▶ WHAT YOU HAVE TO DO: Reproduce the stretch of entries from the start through the line containing "(x=191, y=121)", substituting "reload" for "refresh" and leaving everything else unchanged.

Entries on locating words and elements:
------------------------------

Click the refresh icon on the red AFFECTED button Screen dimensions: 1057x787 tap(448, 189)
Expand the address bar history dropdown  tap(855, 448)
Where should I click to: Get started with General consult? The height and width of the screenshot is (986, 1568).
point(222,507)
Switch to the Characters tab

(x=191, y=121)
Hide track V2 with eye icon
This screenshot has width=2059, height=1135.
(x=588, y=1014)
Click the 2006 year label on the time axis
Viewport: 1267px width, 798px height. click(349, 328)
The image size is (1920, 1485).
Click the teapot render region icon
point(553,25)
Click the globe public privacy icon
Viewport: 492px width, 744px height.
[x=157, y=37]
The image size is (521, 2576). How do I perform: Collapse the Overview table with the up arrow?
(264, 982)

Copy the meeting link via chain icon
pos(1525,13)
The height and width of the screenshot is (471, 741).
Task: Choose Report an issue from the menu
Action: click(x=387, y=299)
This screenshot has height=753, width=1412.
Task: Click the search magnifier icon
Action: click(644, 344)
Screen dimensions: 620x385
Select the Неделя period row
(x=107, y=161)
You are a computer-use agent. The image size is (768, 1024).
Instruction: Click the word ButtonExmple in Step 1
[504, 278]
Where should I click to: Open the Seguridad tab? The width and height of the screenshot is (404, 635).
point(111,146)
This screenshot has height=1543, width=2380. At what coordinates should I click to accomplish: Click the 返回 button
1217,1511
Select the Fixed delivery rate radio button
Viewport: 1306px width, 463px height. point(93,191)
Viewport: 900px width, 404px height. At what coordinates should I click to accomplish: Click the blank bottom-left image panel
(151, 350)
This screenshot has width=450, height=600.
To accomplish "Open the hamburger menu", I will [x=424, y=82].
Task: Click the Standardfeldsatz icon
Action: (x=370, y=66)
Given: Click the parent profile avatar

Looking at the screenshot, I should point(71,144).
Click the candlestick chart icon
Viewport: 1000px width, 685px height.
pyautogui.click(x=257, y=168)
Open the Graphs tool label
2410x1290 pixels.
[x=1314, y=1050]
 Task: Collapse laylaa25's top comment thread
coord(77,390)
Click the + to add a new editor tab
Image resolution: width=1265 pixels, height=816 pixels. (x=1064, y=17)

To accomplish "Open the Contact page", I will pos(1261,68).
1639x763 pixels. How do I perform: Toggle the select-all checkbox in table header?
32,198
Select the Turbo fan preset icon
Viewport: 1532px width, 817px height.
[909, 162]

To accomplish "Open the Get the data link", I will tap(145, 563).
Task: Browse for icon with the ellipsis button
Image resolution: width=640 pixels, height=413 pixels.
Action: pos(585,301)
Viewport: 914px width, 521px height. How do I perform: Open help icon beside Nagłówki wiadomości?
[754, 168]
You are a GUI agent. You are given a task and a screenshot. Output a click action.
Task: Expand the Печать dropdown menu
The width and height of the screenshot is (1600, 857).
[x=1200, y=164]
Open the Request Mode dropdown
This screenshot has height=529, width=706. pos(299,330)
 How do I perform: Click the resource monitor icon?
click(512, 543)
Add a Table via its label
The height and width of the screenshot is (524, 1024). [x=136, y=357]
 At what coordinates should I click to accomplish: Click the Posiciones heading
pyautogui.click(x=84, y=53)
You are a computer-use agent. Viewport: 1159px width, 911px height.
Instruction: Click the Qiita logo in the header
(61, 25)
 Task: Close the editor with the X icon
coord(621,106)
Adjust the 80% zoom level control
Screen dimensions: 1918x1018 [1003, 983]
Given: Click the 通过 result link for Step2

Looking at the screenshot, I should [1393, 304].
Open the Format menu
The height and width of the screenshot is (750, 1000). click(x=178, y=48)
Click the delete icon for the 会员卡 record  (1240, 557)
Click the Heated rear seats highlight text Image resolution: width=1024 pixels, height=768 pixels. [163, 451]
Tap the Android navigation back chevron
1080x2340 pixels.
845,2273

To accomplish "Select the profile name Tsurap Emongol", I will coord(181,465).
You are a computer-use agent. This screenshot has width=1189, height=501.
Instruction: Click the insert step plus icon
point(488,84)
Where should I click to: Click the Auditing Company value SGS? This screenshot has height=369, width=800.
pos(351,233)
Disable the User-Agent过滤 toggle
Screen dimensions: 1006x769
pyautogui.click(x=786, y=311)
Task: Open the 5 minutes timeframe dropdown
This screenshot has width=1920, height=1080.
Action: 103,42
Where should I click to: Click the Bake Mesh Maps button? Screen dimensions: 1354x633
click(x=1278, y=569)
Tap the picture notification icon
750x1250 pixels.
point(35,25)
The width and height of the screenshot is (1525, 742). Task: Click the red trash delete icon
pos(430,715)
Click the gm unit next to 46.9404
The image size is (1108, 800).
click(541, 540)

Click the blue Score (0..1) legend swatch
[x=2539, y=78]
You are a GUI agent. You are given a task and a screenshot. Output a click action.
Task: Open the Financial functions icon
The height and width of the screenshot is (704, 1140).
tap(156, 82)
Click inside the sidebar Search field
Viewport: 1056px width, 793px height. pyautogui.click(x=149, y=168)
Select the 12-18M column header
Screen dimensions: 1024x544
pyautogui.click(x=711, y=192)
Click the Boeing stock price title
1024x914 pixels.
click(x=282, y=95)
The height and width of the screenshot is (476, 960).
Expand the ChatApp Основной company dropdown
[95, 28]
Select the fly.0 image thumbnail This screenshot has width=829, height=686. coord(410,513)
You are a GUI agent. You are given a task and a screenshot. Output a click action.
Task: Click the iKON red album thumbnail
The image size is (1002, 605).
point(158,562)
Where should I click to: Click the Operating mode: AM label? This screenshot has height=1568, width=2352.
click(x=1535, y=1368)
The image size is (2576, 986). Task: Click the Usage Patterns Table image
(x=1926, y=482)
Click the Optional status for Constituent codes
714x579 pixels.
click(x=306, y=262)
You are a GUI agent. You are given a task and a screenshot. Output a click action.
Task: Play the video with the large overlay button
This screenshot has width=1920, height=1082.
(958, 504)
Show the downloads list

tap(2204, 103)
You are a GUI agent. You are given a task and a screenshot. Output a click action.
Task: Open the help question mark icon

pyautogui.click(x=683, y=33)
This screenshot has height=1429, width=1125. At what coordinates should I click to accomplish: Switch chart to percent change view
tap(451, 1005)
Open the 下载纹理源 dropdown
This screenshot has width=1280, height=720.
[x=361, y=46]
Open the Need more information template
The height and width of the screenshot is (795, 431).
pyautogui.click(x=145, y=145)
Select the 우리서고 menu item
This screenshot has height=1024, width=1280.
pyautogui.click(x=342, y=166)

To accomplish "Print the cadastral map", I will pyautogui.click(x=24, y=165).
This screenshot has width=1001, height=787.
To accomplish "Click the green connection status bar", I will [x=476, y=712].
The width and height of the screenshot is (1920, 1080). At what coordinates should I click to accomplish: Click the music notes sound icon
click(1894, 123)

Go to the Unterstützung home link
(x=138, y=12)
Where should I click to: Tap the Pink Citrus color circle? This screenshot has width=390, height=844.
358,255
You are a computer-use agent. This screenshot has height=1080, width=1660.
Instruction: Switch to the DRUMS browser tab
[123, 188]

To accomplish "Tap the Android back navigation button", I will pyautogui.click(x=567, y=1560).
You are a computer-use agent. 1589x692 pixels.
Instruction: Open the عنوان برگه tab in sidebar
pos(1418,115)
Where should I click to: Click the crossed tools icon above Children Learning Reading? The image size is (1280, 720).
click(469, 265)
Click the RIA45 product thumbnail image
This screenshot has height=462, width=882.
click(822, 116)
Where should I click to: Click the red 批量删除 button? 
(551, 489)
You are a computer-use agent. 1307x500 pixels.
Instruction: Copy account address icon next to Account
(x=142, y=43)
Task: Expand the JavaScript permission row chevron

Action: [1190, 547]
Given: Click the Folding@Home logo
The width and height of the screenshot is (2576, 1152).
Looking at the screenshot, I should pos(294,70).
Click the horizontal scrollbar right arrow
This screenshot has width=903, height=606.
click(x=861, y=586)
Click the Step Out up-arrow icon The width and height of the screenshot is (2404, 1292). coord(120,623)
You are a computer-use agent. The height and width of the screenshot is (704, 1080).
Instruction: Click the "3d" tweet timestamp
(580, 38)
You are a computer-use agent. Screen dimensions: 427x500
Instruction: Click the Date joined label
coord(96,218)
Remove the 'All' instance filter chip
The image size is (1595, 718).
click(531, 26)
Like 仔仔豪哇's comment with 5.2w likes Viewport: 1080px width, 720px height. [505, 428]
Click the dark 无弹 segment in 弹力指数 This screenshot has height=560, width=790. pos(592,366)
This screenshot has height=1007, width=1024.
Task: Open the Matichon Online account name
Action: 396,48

------------------------------

▶ TASK ANSWER:
Click the reload icon on the red AFFECTED button Screen dimensions: 1057x787 tap(448, 189)
Expand the address bar history dropdown  tap(855, 448)
Where should I click to: Get started with General consult? The height and width of the screenshot is (986, 1568).
point(222,507)
Switch to the Characters tab

(x=191, y=121)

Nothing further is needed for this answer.